Clinical outcome: at 12 months, the patient has had a sustained partial response to therapy accompanied by improvement in PS and no significant treatment-related AEs. She will continue with the current therapy for up to 2 years, barring disease progression/toxicity.
Tumor PD-L1TPS ≥50% in a patient with significant symptomatic disease burden without actionable genomic alterations
A 70-year-old woman with a prior 10 pack-year tobacco history presents with advanced lung adenocarcinoma complicated by malignant pericardial and pleural effusions, multiple painful osseous metastases, and moderate cardio-pulmonary symptoms. ECOG PS is 1. Tumor molecular profiling shows a KRAS G12C mutation and no other actionable genomic alterations; tumor PD-L1 TPS is 90%.
Recommended palliative therapy: on the basis of KEYNOTE-189 and due to the need for augmented initial response to therapy for clinically meaningful cytoreductive palliation, the patient was advised to proceed with combination carboplatin, pemetrexed, and pembrolizumab IV every 3 weeks.
Clinical outcome: the patient received chemoimmunotherapy for four cycles with clinical and radiographic response, followed by maintenance therapy with pemetrexed and pembrolizumab. Pembrolizumab was subsequently discontinued due to immune-related pneumonitis and nephritis. After a protracted period of disease control in excess of 1 year, disease progression on pemetrexed maintenance was observed. There was no response with re-exposure to ICI, and the patient subsequently died.
As seen in the landmark KEYNOTE trials and in real-world clinical scenarios, ICIs have ushered in an era in lung cancer care where simultaneously efficacious, durable, and tolerable therapies are at last available for an increasing number of our patients. KEYNOTE-024 and -042 have further augmented the therapeutic armamentarium by offering a single agent approach that can afford sustained palliation of disease and improved survival with limited toxicities.
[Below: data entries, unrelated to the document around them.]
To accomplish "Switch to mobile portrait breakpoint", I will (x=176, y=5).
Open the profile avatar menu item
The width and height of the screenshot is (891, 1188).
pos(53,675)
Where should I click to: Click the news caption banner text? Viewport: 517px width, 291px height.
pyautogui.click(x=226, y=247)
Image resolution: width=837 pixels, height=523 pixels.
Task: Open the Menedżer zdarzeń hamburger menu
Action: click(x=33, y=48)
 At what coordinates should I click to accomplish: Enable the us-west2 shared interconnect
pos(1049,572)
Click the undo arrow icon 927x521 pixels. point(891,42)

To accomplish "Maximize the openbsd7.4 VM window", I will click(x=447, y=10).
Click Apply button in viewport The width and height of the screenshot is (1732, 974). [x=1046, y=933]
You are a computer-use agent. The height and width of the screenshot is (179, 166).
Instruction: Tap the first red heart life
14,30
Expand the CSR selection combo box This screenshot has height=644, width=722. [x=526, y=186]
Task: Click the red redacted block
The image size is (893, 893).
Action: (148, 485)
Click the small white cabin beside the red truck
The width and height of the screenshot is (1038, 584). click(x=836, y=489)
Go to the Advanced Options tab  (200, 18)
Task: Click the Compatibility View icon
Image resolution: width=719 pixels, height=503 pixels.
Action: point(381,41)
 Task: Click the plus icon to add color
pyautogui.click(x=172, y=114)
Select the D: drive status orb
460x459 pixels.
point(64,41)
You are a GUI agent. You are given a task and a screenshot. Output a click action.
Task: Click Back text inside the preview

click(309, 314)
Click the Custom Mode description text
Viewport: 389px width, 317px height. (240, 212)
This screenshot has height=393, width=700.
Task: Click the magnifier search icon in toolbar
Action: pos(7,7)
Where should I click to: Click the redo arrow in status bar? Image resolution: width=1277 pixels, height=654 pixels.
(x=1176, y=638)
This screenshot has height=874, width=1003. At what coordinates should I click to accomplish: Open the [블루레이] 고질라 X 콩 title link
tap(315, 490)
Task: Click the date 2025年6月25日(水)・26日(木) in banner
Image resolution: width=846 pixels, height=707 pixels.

However, singular reliance on PD-L1 TPS as a biomarker for optimal patient and therapeutic selection may yet be too simplistic of an approach—and efforts are necessarily ongoing to further evolve a biomarker strategy that more fully captures the depth and complexity of clinical outcomes with ICIs in advanced NSCLC. Additionally, continuing to explore combination and sequential therapeutic strategies involving ICIs along with other immunomodulatory agents, chemotherapy, biologic agents, and local therapies remains a persistent mandate so that we may maximize the benefits of these agents across the spectrum of patients with advanced NSCLC. Much work remains to be done, but the progress made within the past decade surely serves as a reminder of how far we have come—and the distance yet to be traveled in the effort to offer each patient the most optimally durable, efficacious, and tolerable strategy for their care.
Funding: DB Costa was supported in part by funds from National Institutes of Health grant R37 CA218707.
Conflicts of Interest: D Rangachari reports non-financial support (institutional research support) from Bristol-Myers Squibb, Novocure, and Abbvie/Stemcentrx; all outside the submitted work. DB Costa reports personal fees (consulting fees and honoraria) and non-financial support (institutional research support) from Takeda/Millennium Pharmaceuticals, personal fees (consulting fees) and non-financial support (institutional research support) from AstraZeneca, personal fees (honoraria) and non-financial support (institutional research support) from Pfizer, non-financial support (institutional research support) from Merck Sharp & Dohme Corporation, non-financial support (institutional research support) from Merrimack Pharmaceuticals, non-financial support (institutional research support) from Bristol-Myers Squibb, non-financial support (institutional research support) from Clovis Oncology, non-financial support (institutional research support) from Tesaro; all outside the submitted work. The other authors have no conflicts of interest to declare.